#### [PASSAGE PROVIDED]
******************************

Dec. 27, 2018, 8:52 pm
schaz from Greenpoint says:
The comment by Chomsky from Greenwood gets my vote. There are only a handful of houses that will be most directly affected which are facing the promenade. The City needs to install a transparent sound-proofing barrier between them and the proposed temporary roadway, and perhaps create a canopy above the roadway as well, with the same material. These people along the promenade have lived feet away from thousands of cars and trucks zipping near their homes every day for decades anyway. It's just a matter of degree, and it can be ameliorated. If the highway isn't soon repaired not only does it pose an immanent danger to drivers using the BQE, but could also affect & undermine the homes lining the promenade. It's to their ultimate benefit not to block a speedy as possible repair.
Dec. 27, 2018, 10:40 pm
Vision Zero from Zero Vision says:
Just tear down the BQE. Trucks can go over the Tappan Zee and on their way to New England and we can all ride our cargo bikes down to the waterfront to get what we need. We need to live more like we did in the 1890’s.

******************************

#### [DATA RECORDS]
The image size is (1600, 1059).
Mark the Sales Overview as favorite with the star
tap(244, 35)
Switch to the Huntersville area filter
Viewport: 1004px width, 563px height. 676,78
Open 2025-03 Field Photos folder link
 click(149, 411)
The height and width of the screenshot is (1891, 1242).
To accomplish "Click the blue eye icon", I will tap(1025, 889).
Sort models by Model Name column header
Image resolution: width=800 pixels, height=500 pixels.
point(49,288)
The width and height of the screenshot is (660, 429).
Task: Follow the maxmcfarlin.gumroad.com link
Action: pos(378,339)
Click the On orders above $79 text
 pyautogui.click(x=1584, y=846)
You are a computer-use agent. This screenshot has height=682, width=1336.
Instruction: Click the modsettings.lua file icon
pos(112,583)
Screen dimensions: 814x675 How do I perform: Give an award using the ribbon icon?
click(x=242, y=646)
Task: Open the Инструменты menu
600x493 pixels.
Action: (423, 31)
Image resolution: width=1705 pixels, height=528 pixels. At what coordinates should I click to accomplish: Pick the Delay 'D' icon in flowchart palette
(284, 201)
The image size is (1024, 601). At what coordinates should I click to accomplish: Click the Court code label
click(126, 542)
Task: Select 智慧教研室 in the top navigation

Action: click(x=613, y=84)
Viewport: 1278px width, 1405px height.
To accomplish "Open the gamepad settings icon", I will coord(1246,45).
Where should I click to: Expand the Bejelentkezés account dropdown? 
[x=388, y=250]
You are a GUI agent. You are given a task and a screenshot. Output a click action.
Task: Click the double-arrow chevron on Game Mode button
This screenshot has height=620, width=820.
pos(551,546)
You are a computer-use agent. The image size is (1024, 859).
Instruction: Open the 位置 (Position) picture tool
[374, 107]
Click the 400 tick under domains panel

******************************

#### [APPLY WHAT YOU READ]
A - List every kind of vehicle mentioned in the BQE comments.
B - In the BQE comments, whose comment does schaz from Greenpoint say gets their vote?
C - Write out the part of the BQE comments between "Dec. 27, 2018, 10:40" and "in the 1890’s.", inclusive.

#### [TASK SOLUTIONS]
A -
cars
trucks
cargo bikes

B - The comment by Chomsky from Greenwood.

C -
Dec. 27, 2018, 10:40 pm
Vision Zero from Zero Vision says:
Just tear down the BQE. Trucks can go over the Tappan Zee and on their way to New England and we can all ride our cargo bikes down to the waterfront to get what we need. We need to live more like we did in the 1890’s.